Clojure, a dynamically typed language with immutable data structures, allows me to do this:
(defn person-with-fields [person & fields]
(reduce #(assoc %1 %2 (get person %2)) {} fields))
(person-with-fields {:id 1
:name "John Doe"
:email "john.doe#gmail.com"
:ssn "1234567890"} :name :email)
; -> {:email "john.doe#gmail.com", :name "John Doe"}
And to manipulate a list of persons:
(map #(person-with-fields % :name :email) persons)
Also adding ad hoc data to a person would be easy:
(assoc person :tweets tweets)
And this would break nothing. In Java if your objects are immutable they probably don't have setters, so you would have to write a lot of boilerplate just to modify one field (new Person(oldPerson.getName(), oldPerson.getEmail(), tweets)), or create a totally new class. Mutable objects offer a nice API (oldPerson.setTweets(tweets)), but are difficult to test and understand.
Testing
A lot of Java code is based on some state even when there is no need for it.

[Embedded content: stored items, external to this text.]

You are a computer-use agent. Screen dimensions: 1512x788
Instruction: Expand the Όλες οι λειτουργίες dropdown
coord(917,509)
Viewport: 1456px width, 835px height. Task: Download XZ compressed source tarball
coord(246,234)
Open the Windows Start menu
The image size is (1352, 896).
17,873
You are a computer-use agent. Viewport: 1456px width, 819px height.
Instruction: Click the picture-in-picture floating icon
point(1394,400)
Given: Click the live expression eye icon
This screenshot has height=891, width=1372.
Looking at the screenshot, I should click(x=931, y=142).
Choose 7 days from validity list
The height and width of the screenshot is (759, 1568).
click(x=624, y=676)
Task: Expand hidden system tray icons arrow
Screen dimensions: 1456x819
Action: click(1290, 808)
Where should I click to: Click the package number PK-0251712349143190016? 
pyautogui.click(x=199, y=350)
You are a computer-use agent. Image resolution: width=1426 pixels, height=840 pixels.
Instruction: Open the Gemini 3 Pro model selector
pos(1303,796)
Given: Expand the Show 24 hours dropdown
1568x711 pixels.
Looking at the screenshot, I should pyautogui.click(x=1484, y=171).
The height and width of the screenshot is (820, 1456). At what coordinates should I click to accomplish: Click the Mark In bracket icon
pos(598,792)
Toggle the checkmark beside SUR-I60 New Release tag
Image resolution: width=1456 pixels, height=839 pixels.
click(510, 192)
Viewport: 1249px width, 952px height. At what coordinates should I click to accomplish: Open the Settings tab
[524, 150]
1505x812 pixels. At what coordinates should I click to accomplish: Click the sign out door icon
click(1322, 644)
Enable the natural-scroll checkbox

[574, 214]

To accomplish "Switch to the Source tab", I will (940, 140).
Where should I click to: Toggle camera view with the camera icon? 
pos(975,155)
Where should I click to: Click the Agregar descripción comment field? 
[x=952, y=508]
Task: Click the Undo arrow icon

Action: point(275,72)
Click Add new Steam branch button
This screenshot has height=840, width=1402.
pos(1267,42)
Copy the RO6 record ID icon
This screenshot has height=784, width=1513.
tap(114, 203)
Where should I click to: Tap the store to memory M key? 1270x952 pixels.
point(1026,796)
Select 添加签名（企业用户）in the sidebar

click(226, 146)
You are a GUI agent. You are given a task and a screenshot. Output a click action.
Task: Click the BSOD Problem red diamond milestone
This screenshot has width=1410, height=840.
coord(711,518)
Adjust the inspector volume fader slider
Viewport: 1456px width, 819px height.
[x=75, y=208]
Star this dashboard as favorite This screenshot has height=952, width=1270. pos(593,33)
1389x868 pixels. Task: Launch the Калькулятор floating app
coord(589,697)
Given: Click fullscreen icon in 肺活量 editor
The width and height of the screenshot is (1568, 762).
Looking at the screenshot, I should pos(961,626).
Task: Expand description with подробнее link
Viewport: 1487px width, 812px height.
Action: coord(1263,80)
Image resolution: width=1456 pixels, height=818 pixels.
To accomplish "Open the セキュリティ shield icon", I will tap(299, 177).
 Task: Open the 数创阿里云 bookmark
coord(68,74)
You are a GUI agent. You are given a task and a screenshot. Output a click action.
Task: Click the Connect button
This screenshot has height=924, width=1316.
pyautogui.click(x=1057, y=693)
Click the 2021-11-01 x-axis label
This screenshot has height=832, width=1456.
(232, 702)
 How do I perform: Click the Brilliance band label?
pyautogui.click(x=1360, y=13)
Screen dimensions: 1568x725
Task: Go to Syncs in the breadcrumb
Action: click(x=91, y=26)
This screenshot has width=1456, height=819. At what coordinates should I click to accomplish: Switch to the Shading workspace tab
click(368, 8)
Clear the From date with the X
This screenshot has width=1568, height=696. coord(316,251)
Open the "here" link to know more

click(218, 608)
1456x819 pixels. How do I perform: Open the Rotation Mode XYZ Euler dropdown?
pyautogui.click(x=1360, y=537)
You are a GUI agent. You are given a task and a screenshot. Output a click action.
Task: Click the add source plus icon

This means you can either mock this state, which usually means additional boilerplate and gets harder if you have not created your code with testability in mind. On the other hand tests without mocks are usually slow and depend on database access or time or something else that will surely fail on you from time to time.
While coding Clojure I have noticed that I do not actually need state that much. Pretty much the only situations are when I am retrieving something from the "outside", be it a database or some web service.
Summary
My code is a pipe, from one end I get some data, this data is then changed in the pipe via filtering, transforming or joining it with some other data until it reaches the end of the pipe. Inside the pipe there is no need to really change the data, but a lot of cases where powerful functions and immutable data structures are useful and this is why Clojure works wonders with code like this.
The classic concurrency problem "The Sleeping Barber" might be good.
Here is a couple of examples
http://www.bestinclass.dk/index.clj/2009/09/scala-vs-clojure-round-2-concurrency.html
https://github.com/bitsai/clojure-actors/blob/master/sleeping_barber.clj
A couple of months ago I run into the same problem and we decided to solve 'the Mona Lisa' problem in Clojure. The result was this presentation. Basically we showed that Clojure is extremely cool for solving problems for which 'code as data' gives an elegant solution. For example in genetic algorithms.